Table of Contents

Class DecisionTreeClassifierOptions<T>

Namespace
AiDotNet.Models.Options
Assembly
AiDotNet.dll

Configuration options for decision tree classifiers.

public class DecisionTreeClassifierOptions<T> : ClassifierOptions<T>

Type Parameters

T

The data type used for calculations.

Inheritance
DecisionTreeClassifierOptions<T>
Inherited Members

Remarks

Decision trees are supervised learning algorithms that learn a hierarchy of if/else rules from training data. They are easy to interpret and can handle both numerical and categorical features.

For Beginners: Decision trees are like a game of 20 questions.

At each step, the tree asks a question about a feature: "Is age > 30?" -> Yes: "Is income > 50000?" -> No: "Deny loan" -> No: "Is student?" -> Yes: "Approve loan"

Key settings:

  • MaxDepth: Limits how many questions deep the tree can go
  • MinSamplesSplit: Minimum samples needed to continue splitting
  • MaxFeatures: How many features to consider at each split

Properties

Criterion

Gets or sets the criterion used to measure the quality of a split.

public ClassificationSplitCriterion Criterion { get; set; }

Property Value

ClassificationSplitCriterion

The split criterion. Default is Gini impurity.

Remarks

The criterion determines how the tree evaluates potential splits. Gini impurity and entropy (information gain) are common choices.

For Beginners: This determines how the tree decides which question to ask.

  • Gini: Measures how "pure" the groups are after a split
  • Entropy: Measures information gain from a split

Both work well in practice; Gini is slightly faster to compute.

MaxDepth

Gets or sets the maximum depth of the tree.

public int? MaxDepth { get; set; }

Property Value

int?

The maximum depth, or null for unlimited depth. Default is null.

Remarks

Limiting tree depth prevents overfitting by restricting the complexity of the learned model.

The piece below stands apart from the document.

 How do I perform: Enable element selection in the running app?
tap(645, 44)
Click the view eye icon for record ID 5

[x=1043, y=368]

Deeper trees can capture more complex patterns but are more prone to overfitting.

For Beginners: MaxDepth limits how many decisions the tree can make.

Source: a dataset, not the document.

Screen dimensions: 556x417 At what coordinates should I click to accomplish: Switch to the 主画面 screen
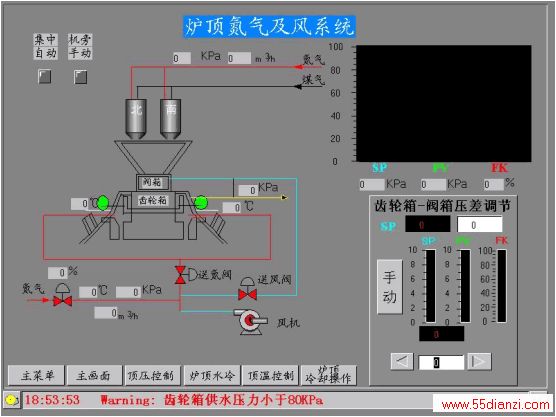pyautogui.click(x=94, y=375)
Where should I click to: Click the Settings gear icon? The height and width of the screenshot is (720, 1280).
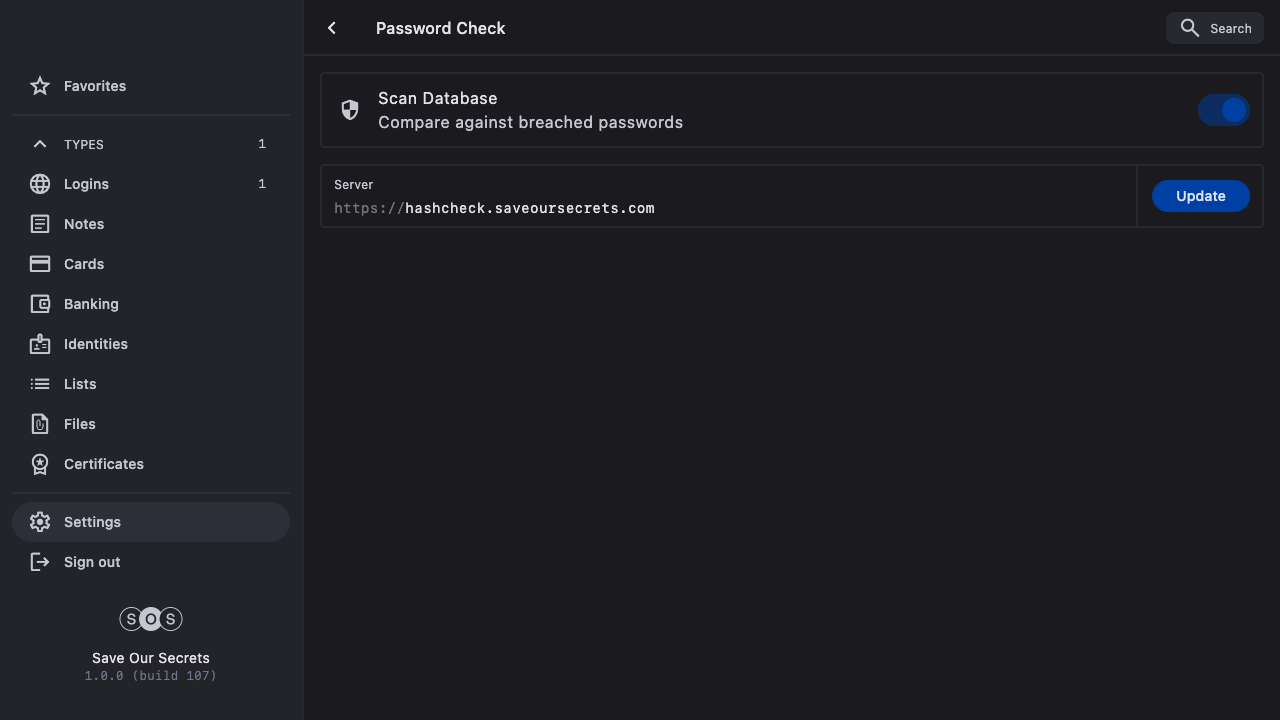pyautogui.click(x=40, y=522)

  • MaxDepth = 2: Tree asks at most 2 questions before deciding
  • MaxDepth = 10: Tree can ask up to 10 questions
  • MaxDepth = null: No limit (careful - can lead to overfitting!)

Start with a smaller depth (3-5) and increase if needed.

MaxFeatures

Gets or sets the number of features to consider when looking for the best split.

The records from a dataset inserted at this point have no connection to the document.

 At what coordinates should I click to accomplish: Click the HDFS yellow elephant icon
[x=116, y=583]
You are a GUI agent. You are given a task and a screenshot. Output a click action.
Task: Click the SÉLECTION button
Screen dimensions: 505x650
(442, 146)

public int? MaxFeatures { get; set; }

Property Value

int?

The number of features, or null to use all features. Default is null.

Remarks

Using a subset of features at each split can improve generalization and reduce training time for high-dimensional datasets.

For Beginners: At each decision point, the tree considers this many features.

  • null: Consider all features (default)
  • sqrt(n_features): Common for random forests
  • A specific number: Limits the features considered

Using fewer features speeds up training and can prevent overfitting.

MinImpurityDecrease

Gets or sets the minimum impurity decrease required for a split.

public double MinImpurityDecrease { get; set; }

Property Value

double

The minimum impurity decrease. Default is 0.0.

Remarks

A node will only be split if the split induces a decrease in impurity greater than or equal to this value. This can be used for pre-pruning.

For Beginners: Only split if it significantly improves the classification.

A higher value (e.g., 0.01) means the tree will only split when it really helps, resulting in a simpler tree that generalizes better.

MinSamplesLeaf

Gets or sets the minimum number of samples required at a leaf node.

public int MinSamplesLeaf { get; set; }

Property Value

int

The minimum number of samples at leaf nodes. Default is 1.

Remarks

This parameter ensures that each leaf node represents at least this many training samples, which helps prevent overfitting to individual samples.

For Beginners: Each final decision (leaf) must apply to at least this many examples.

If MinSamplesLeaf = 5, every leaf must have at least 5 training samples. This prevents the tree from creating rules for individual outliers.

MinSamplesSplit

Gets or sets the minimum number of samples required to split an internal node.

public int MinSamplesSplit { get; set; }

Property Value

int

The minimum number of samples. Default is 2.

Remarks

Increasing this value prevents the tree from learning patterns specific to very small groups of samples, which helps prevent overfitting.

For Beginners: This prevents the tree from making decisions based on too few examples.

If MinSamplesSplit = 10, the tree won't split a node unless it has at least 10 samples. This makes the tree more robust and less likely to memorize noise.

RandomState

Gets or sets the random state for reproducibility.

public int? RandomState { get; set; }

Property Value

int?

The random seed, or null for non-deterministic behavior. Default is null.

Remarks

When MaxFeatures is set or when there are ties in split decisions, randomness is used. Setting this value ensures reproducible results.